Interpretation of the SAS code meaning

Please, help me to interpret the SAS code (I am quite new to sas):

DATA sample;

 SET sample;

   v_eq = mve;

   est_v_eq = v_eq;


   sig_eq = sige;



   WHERE optosey > 0 AND

    optprcey > 0; 

RUN;

Interpretation: Use "sample" - database. Define "v_eq = mve", "est_v_eq = v_eq", "sig_eq = sige" only for observations that have optosey > 0 AND optprcey > 0, am I right? What is confusing is that why do "they" define "v_eq = mve", "est_v_eq = v_eq" and not directly "v_eq = mve" ?

Upvotes: 0

Views: 42

Answers (1)

Joe
Joe

Reputation: 63424

Your interpretation is broadly right. Your question is a question I'd ask, also. I would say that it depends on the purpose of this code; it's possible that this is written this way for readability; if you were saying the purpose of this code in English, perhaps that's how you'd describe it.
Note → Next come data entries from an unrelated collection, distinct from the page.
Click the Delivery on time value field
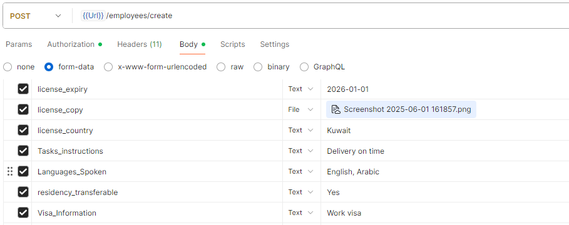The height and width of the screenshot is (225, 569). coord(445,151)
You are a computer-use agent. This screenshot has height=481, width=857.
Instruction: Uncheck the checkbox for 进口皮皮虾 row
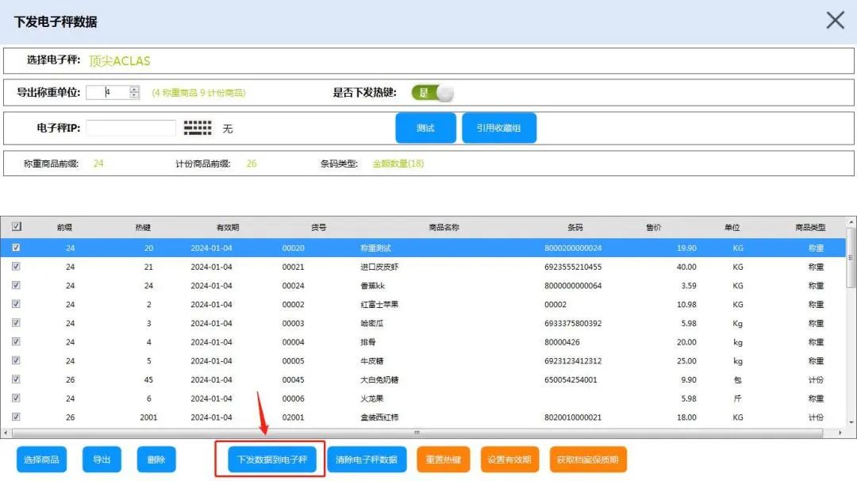click(x=17, y=267)
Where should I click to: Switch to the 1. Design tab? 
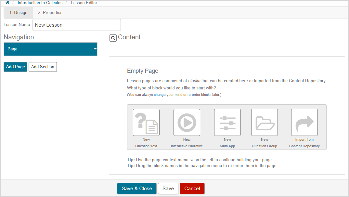click(18, 13)
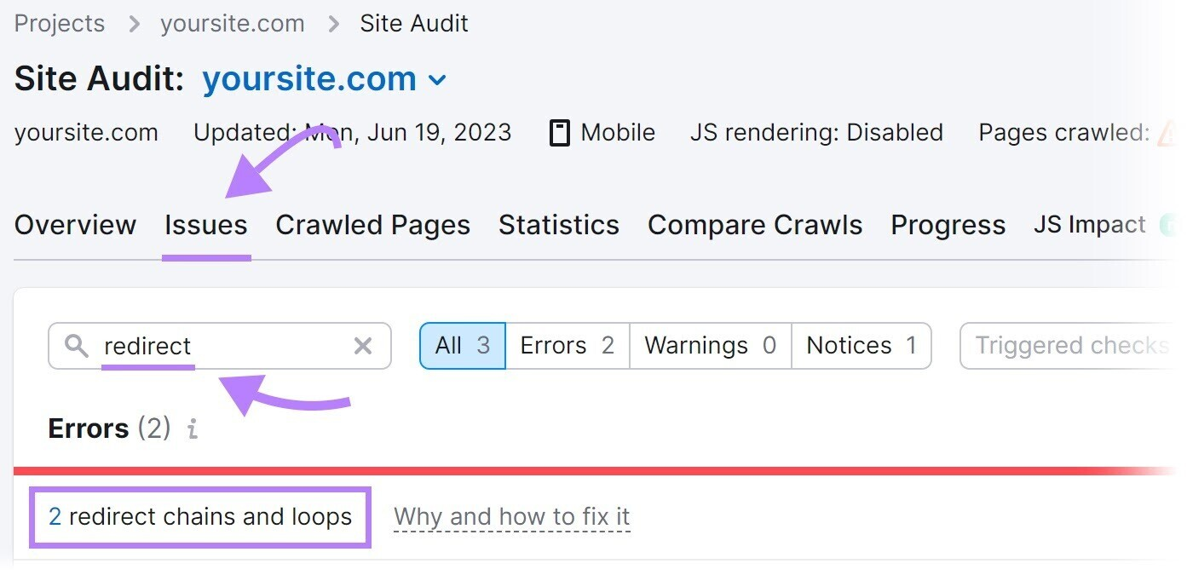Navigate to Projects via the breadcrumb
This screenshot has width=1187, height=575.
tap(58, 23)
I'd warn that this is fairly bad form, though, in particular this part:

data sample;
  set sample;
  where ... ;

Normally when you are doing something irreversible, it is best to not write to the same dataset that you're reading from (since you're losing data). WHERE does not only apply the above transformations; it actually filters the rows coming in, so only rows that qualify for the WHERE end up in the output dataset.